**TEXTAUSZUG**
+ + + +
Scholz, Nordrhein-Westfalens Ministerpräsident Hendrik Wüst und der Solinger Oberbürgermeister Tim Kurzbach legten am Tatort Blumen nieder. Scholz erklärte danach, er sei wütend und zornig. Sein Zorn gelte „den Islamisten, die das friedliche Zusammenleben von uns allen bedrohen, die das friedliche Miteinander von Christen, Juden und Muslimen gefährden“. Er betonte, dass man sich den Zusammenhalt nicht von „bösen Straftätern“ kaputtmachen lasse.

Kanzler und Oppositionsführer Merz wollen sich am Dienstag treffen, hieß es in Berlin. Merz hatte am Wochenende angeboten, gemeinsam zu beraten, welche Gesetze verschärft werden müssten. Die Regierung verwies jedoch darauf, dass es bereits in den vergangenen Monaten grundlegende Änderungen gegeben habe. Deshalb sei sowohl die Zahl der Abschiebungen gestiegen als auch die Zahl der in Deutschland neu ankommenden Asylwerber gesunken. Die Rückführung in andere EU-Staaten sei aber Angelegenheit der Bundesländer. Laut Regierungssprecher arbeitet man derzeit an einer Bestandsaufnahme, woran eine konsequentere Rückführung scheitere.

Die Opposition wirft der Ampel-Regierung vor, nicht konsequent genug gegen irreguläre Migration vorzugehen und zu wenig Migranten abzuschieben. Anders als vom Kanzler versprochen, habe es keine Abschiebungen von Straftätern nach Afghanistan und Syrien gegeben. Das deutsche Außenministerium verwies erneut darauf, dass keine diplomatischen Beziehungen mit beiden Ländern bestünden und etwa überall in Syrien gekämpft werde.
+ + + +
**ERFASSTE DATEN**
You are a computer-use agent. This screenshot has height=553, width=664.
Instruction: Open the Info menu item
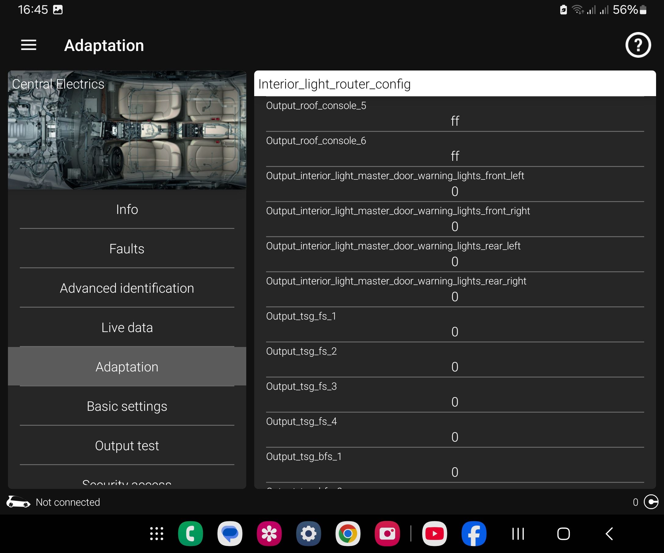tap(127, 209)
+ + + +
**ÜBUNGSAUFGABEN**
[1] Schreiben Sie aus dem Textauszug über die Migrationsdebatte den Abschnitt wortgetreu ab, der mit den Worten „Kanzler und Oppositionsführer“ beginnt und mit „konsequentere Rückführung scheitere.“ endet.
[2] Führen Sie den Textauszug über die Migrationsdebatte im Anschluss an seinen letzten Satz weiter.
Das Material ist für die Bearbeitung ohne Belang.

**ANTWORTEN**
[1]
Kanzler und Oppositionsführer Merz wollen sich am Dienstag treffen, hieß es in Berlin. Merz hatte am Wochenende angeboten, gemeinsam zu beraten, welche Gesetze verschärft werden müssten. Die Regierung verwies jedoch darauf, dass es bereits in den vergangenen Monaten grundlegende Änderungen gegeben habe. Deshalb sei sowohl die Zahl der Abschiebungen gestiegen als auch die Zahl der in Deutschland neu ankommenden Asylwerber gesunken. Die Rückführung in andere EU-Staaten sei aber Angelegenheit der Bundesländer. Laut Regierungssprecher arbeitet man derzeit an einer Bestandsaufnahme, woran eine konsequentere Rückführung scheitere.

[2]
Offenbar war dies aber nicht das Problem im Fall des mutmaßlichen Attentäters: Der 26-jährige Syrer hätte laut Medienberichten bereits im vergangenen Jahr in das EU-Land Bulgarien zurückgeführt werden müssen. Er war dann aber zunächst untergetaucht. Als er sich ein halbes Jahr später wieder bei den Behörden meldete, bekam der Syrer erneut einen Schutzstatus und wurde nach Solingen geschickt.

Bereits am Sonntag hatte der deutsche Bundespräsident Steinmeier mehr Personal für die Sicherheitsbehörden und eine Ausweitung der Kompetenzen des Bundeskriminalamts gefordert. Ein Regierungssprecher sagte, er erwarte eine sehr schnelle Einigung auf ein schärferes Waffenrecht. Bisher spießte es sich wegen eines Streits zwischen dem SPD-geführten Innen- und dem FDP-geführten Justizministerium.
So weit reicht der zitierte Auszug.